Por mais louvável que seja a iniciativa do Ministério Público, trata-se de usurpação de competência. Assim, o que se propõe é que o Poder Público envide esforços no sentido de implementar uma atuação coordenada entre CGU, AGU, MPF e TCU, por meio da regulamentação do instituto da mediação nos Acordos de Leniência, a fim de se dirimir eventuais divergências que surjam entre os envolvidos nas negociações.
Registre-se que não há prejuízo na suspensão de enventuais processos para que se efetivem as tratativas pois os prazos prescricionais ficam suspensos (artigo 16, § 9º, da Lei 12.846/2013 combinado com artigo 14, parágrafo único, da Lei 13.140/2015). Salienta-se, ainda, que recentemente esta articulista participou da Comissão de Mediação do Fórum Permanente de Processualistas Civis (FPPC), realizado em Florianópolis neste ano, no qual foi aprovado o “Enunciado 617: (artigo 3º, §2º; artigo 36, §4º, da Lei 13.140/2015; artigo 17, § 1º, da Lei 8.429/1992) A mediação e a conciliação são compatíveis com o processo judicial de improbidade administrativa”. Na ocasião, não incluímos o Acordo de Leniência por não se tratar de matéria atinente ao processo civil.

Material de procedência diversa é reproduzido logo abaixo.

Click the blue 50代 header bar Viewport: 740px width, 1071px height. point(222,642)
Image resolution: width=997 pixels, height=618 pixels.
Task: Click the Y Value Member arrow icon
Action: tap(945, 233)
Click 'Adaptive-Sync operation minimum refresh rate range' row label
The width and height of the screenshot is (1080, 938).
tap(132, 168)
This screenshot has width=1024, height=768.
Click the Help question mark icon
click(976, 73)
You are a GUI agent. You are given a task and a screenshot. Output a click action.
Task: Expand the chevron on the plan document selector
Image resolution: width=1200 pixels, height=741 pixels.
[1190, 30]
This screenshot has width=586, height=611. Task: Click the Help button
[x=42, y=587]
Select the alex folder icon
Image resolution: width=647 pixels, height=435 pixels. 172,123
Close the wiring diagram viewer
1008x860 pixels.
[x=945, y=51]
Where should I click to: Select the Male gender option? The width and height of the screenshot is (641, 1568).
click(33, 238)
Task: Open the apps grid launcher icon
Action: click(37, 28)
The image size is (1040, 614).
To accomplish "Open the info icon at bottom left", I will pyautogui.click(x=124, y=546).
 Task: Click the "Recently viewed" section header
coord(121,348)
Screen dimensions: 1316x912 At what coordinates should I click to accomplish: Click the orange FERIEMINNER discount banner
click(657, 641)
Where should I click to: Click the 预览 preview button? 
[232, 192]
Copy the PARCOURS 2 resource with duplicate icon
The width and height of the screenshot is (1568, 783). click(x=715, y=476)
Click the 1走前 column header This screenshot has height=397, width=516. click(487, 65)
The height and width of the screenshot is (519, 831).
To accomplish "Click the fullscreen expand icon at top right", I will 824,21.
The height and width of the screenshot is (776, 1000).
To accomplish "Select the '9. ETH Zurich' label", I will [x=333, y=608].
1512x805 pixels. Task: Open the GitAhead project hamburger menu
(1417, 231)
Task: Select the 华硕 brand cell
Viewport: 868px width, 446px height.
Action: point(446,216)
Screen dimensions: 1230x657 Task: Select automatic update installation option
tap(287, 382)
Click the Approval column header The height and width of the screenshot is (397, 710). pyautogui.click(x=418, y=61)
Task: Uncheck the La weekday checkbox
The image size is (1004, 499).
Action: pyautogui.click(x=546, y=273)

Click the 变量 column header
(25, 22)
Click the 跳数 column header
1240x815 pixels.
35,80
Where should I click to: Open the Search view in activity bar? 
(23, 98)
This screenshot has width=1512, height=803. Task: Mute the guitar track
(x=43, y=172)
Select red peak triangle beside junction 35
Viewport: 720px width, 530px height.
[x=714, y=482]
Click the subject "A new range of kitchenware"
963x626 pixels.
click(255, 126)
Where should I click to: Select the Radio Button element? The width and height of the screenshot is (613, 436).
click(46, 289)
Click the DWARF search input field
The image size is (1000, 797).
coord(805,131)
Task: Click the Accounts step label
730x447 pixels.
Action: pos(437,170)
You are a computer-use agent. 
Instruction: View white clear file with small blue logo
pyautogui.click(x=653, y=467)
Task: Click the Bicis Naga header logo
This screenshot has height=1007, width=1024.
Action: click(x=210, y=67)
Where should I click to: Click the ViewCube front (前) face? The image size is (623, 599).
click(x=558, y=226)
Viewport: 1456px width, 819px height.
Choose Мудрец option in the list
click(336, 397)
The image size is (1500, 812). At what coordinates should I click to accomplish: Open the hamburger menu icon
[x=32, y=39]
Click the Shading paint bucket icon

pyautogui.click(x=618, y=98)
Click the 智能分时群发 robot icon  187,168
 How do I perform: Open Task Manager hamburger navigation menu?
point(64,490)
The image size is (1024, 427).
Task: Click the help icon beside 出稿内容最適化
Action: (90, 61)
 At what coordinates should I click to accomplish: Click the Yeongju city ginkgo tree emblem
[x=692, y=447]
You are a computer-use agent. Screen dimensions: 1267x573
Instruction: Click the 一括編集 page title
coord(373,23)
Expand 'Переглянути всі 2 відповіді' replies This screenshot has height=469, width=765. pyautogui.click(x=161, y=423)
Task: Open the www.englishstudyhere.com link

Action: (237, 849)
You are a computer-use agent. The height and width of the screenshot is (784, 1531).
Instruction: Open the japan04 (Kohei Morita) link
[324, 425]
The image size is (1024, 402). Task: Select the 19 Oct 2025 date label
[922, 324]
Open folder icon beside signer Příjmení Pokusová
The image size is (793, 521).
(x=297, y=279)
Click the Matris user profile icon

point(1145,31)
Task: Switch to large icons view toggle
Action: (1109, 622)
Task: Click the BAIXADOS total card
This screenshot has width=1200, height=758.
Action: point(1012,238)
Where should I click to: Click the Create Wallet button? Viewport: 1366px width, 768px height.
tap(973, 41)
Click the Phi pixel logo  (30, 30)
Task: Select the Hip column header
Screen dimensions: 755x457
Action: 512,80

Por derradeiro, havendo processos em curso, eventuais valores
a maior ou a menor poderão ser compensados ou complementados. Não há risco de prescritibilidade pois o STF, recentemente, fixou a tese da imprescritibilidade do ressarcimento ao erário por danos decorrentes de ilícitos penais ou de atos de improbidade administrativa (RE 669.069).
Com esta breve exposição, espera-se ter contribuído para a reflexão sobre a problemática dos acordos de leniência tal qual vem sendo entabulados atualmente, sendo um dos grandes desafios para o Estado Brasileiro atualmente. Acredita-se firmemente que uma atuação coordenada e cooperada entre CGU, AGU, MPF e TCU seja capaz de aperfeiçoar o uso de instrumento tão relevante, sendo juridicamente possível que isso seja implementado por meio de outro novel instituto, a Mediação Extrajudicial.
Autora: Isabela Bessa é advogada da União.